> ASSIGNMENT:
Please list every date or period of time mentioned in the text below about the Glenshane Pass.

───── DOCUMENT SECTION ─────

The Glenshane Pass (from Irish Gleann Seáin 'Shane's valley') is a major mountain pass cutting through the Sperrin Mountains in County Londonderry, Northern Ireland. It is in the townland of Glenshane Pass on the main Derry to Belfast route, the A6.

A large wildfire broke out in Glenshane Pass in late June 2018, burning more than 600 acres of dry gorse in the pass by 27 June.

==Features==
It is a Special Area of Conservation. Carn/Glenshane Pass is a large area of intact blanket bog, characterised by undulating topography and including a large, well-developed hummock and pool system within a thick mantle of blanket peat. It is also classed as an Area of Special Scientific Interest. The Ponderosa is the second highest public house on the island of Ireland, situated 288 m above sea level.

==History==
The Glenshane Pass derives its name from the townland of Glenshane. It is named after Shane Crossagh O'Mullan a notorious rapparee, or highwayman, who roamed the highways of County Londonderry and County Tyrone in the late seventeenth and early eighteenth century.

───── INFORMATION SUPPLIED ─────

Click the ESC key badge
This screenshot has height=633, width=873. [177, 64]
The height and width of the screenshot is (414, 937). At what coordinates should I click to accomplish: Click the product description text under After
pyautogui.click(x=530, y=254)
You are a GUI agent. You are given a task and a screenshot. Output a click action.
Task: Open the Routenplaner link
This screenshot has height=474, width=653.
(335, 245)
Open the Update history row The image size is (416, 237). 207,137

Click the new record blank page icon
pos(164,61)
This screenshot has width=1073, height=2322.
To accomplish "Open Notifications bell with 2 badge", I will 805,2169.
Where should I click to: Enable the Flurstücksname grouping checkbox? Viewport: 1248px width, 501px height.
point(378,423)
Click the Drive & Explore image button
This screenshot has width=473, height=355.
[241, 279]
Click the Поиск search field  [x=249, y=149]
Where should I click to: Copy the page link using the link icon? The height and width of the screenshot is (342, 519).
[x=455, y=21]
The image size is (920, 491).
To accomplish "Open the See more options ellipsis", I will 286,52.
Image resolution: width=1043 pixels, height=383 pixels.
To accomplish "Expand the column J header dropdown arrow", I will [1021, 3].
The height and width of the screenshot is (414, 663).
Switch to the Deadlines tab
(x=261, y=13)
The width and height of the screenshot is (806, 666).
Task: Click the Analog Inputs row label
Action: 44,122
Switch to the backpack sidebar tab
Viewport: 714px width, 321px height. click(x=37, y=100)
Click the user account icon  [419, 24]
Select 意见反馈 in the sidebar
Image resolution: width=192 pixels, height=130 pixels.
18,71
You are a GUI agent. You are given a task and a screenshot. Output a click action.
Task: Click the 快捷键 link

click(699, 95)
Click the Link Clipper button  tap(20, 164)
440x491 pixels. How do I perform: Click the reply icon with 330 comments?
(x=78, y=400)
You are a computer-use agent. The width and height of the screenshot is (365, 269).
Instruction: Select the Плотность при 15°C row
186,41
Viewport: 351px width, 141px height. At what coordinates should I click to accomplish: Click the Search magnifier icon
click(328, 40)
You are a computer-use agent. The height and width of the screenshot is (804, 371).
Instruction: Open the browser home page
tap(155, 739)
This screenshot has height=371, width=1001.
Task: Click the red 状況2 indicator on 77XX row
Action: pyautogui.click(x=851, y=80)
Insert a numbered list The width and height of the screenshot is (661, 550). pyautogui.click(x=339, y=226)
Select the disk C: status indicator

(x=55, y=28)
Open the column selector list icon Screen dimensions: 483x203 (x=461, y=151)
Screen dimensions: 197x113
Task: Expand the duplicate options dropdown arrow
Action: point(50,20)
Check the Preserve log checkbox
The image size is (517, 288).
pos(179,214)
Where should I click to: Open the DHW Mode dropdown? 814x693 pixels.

─────

> EXERCISE SOLUTION:
- Late June 2018
- 27 June
- The late seventeenth century
- The early eighteenth century